Giallo di Gradoli, lunedì il Gup deciderà sul rinvio a giudizio

Giallo di Gradoli. Udienza preliminare, ieri, davanti al gup del Tribunale di Viterbo, Salvatore Fanti, per l’uccisione di Tatiana Ceoban e della figlia Elena, rispettivamente 36 e 13 anni. In carcere con le accuse di duplice omicidio premeditato aggravato e occultamento di cadavere il compagno Paolo Esposito, 40 anni, e Ala Ceoban, sorella di Tania, zia della ragazzina nonché amante di Paolo. Gli avvocati della difesa, Enrico Valentini e Mario Rosati, hanno presentato una serie di eccezioni preliminari e hanno chiesto di annullare le dichiarazioni dei genitori dell’elettricista per un vizio di forma. I testi non erano stati avvertiti che avrebbero potuto avvalersi della facoltà di non rispondere. Eccezioni respinte tutte tranne l’ultima.
«Ciò non cambia la situazione - spiega l’avvocato Luigi Sini, legale della madre di Tatiana -. I genitori di Esposito sono gli unici che hanno fornito un certo alibi a Paolo sostenendo che l’uomo si trovava a casa loro sia il sabato che la domenica. Anche se lacunosa e contraddittoria, più volte smentita dalle prove, la loro testimonianza era a favore di Esposito». Oltre due ore di camera di consiglio, poi la decisione di aggiornarsi lunedì quando il gup si pronuncerà sul rinvio a giudizio. Quella di ieri è stata anche l’ultima occasione per richiedere il rito abbreviato, unica possibilità per entrambi di evitare, in caso di condanna, l’ergastolo.
Un giallo degno di un genio del noir se non fosse realmente accaduto. Un paesino alle porte di Bolsena, una straniera da anni in Italia, madre di due ragazzine, la più grande avuta da un secondo matrimonio, la piccola dal compagno italiano, Esposito. Un rapporto finito da tempo il loro, almeno da quando lei scopre che l’altro la tradisce, addirittura, con la sorella di 24 anni. È l’inizio di un incubo per Tania: Paolo tenta in ogni modo di revocarle la tutela della bimba, inutilmente. Inizia, allora, una guerra psicologica snervante nella casa in cui vivono. La stessa in cui i Ris trovano le prove della mattanza: venti macchie di sangue in una stanza, la cucina. Infine, secondo gli inquirenti, un piano criminale per eliminare ogni ostacolo: simulare una fuga fin troppo precipitosa in Moldavia. L’imbroglio regge pochi giorni: quando la madre di Tania, accorsa da Bologna, denuncia la scomparsa di figlia e nipote e, soprattutto quando alcuni giornali fanno scoppiare il caso, i carabinieri sigillano la «casa degli orrori». Il 1° luglio scattano le manette per Esposito, caduto più volte in contraddizione, senza alibi e con un valido movente per eliminare compagna e figliastra: avere la figlia naturale tutta per sé. Ad agosto tocca ad Ala finire in carcere. Stesse accuse, con un’aggravante in più, la parentela strettissima con le vittime.

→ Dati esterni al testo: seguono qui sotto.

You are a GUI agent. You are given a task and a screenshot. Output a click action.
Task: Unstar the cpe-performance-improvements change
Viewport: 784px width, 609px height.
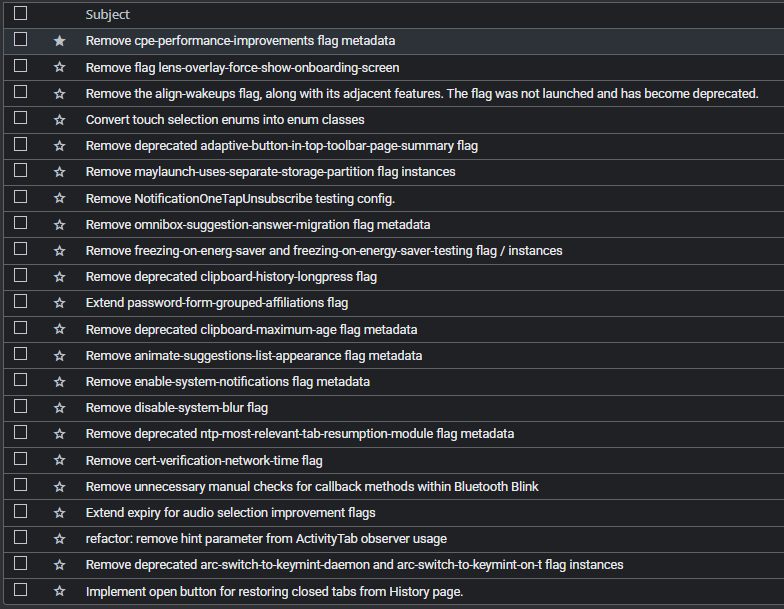click(x=60, y=41)
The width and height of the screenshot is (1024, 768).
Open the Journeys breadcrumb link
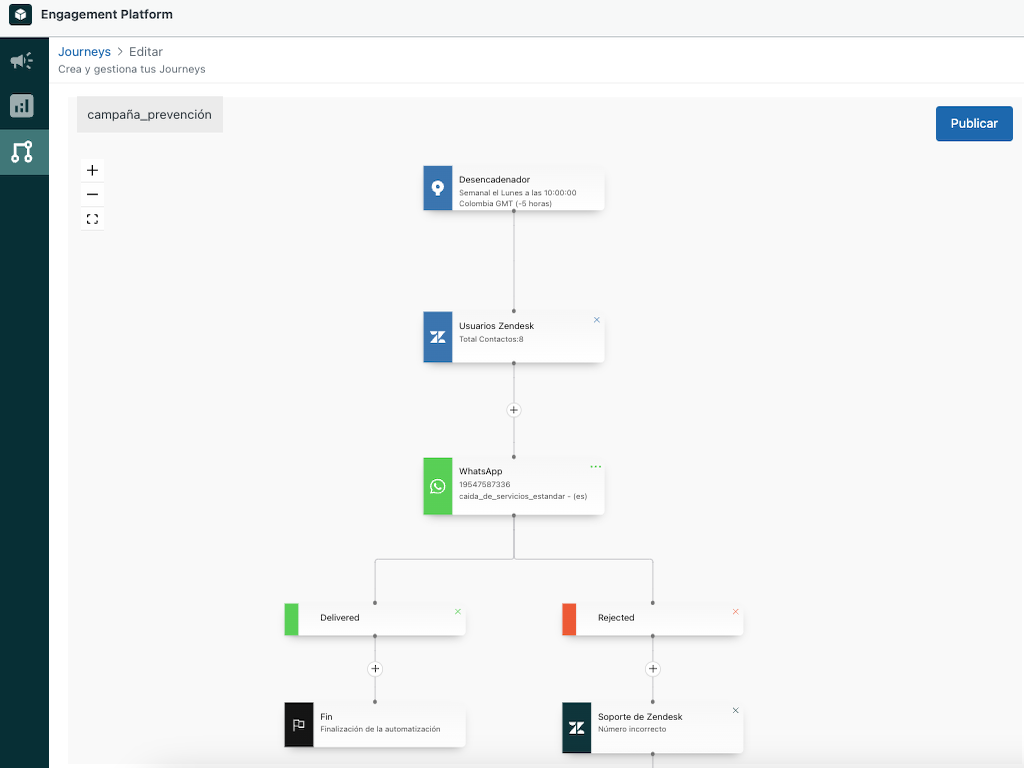(x=84, y=51)
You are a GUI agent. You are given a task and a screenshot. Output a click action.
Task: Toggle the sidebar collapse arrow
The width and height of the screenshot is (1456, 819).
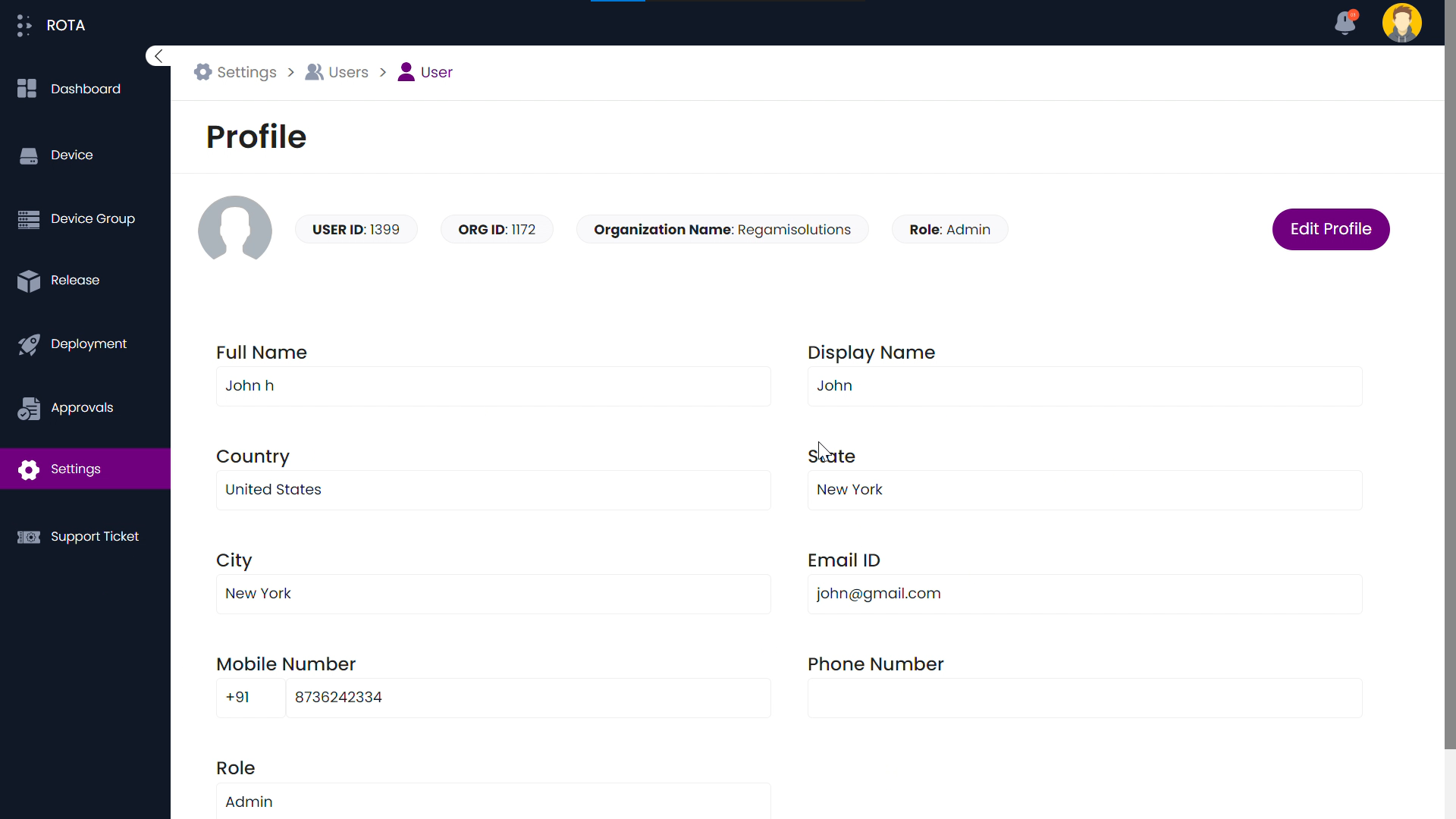[x=159, y=56]
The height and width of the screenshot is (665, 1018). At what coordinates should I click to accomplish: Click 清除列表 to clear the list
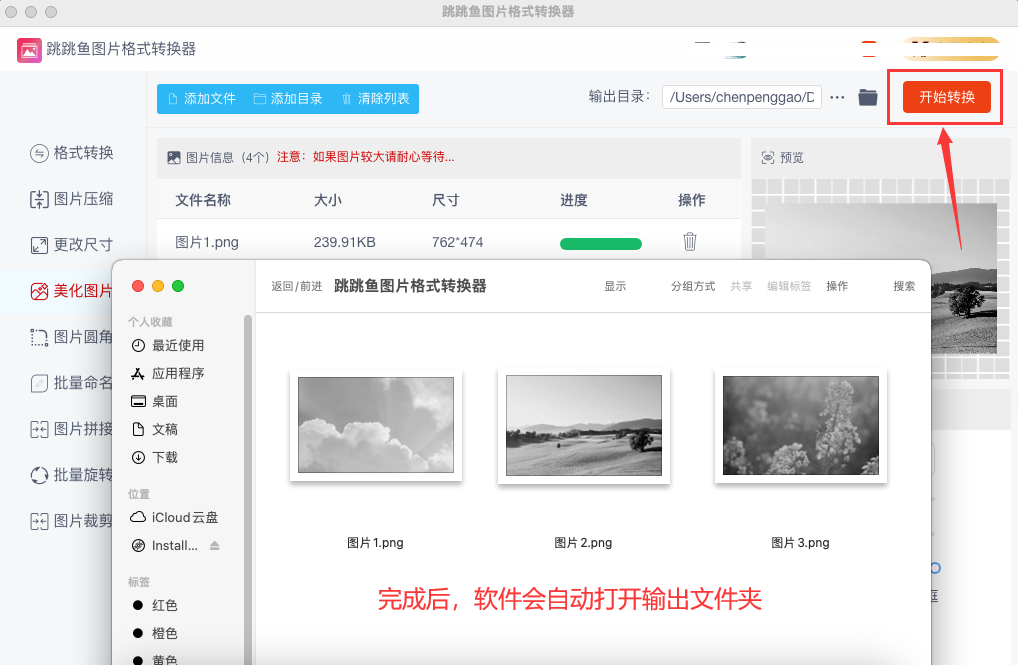375,99
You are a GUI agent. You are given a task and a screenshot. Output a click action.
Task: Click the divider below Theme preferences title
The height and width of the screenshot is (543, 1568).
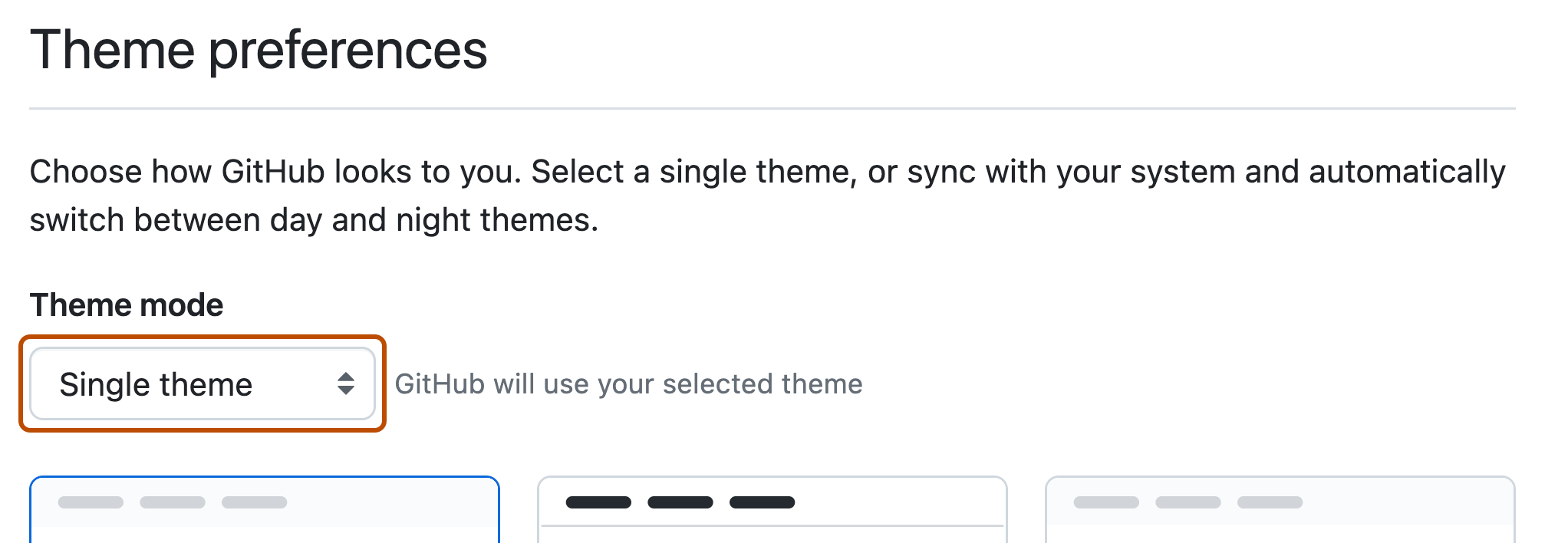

I due non parlano, Paolo inizia due volte uno sciopero della fame perché non gli fanno vedere la figlia, affidata a una casa famiglia per minori. Fra le prove che inchiodano i due alle loro responsabilità i tabulati telefonici di tutti e quattro i personaggi. Quelli di due utenze «segrete» di Paolo e Ala: i due erano insieme, a Gradoli, nei giorni del duplice delitto.

Quello di Tatiana che alle 19,17 del 30 maggio riceve un sms agganciato alla cella proprio delle Cannicelle. Quello della tredicenne che riceve una telefonata dalla mamma alle 17,30 mentre lei si trovava su un bus a Capodimonte. La ragazzina era già a casa. Erano lì pure Paolo e Ala.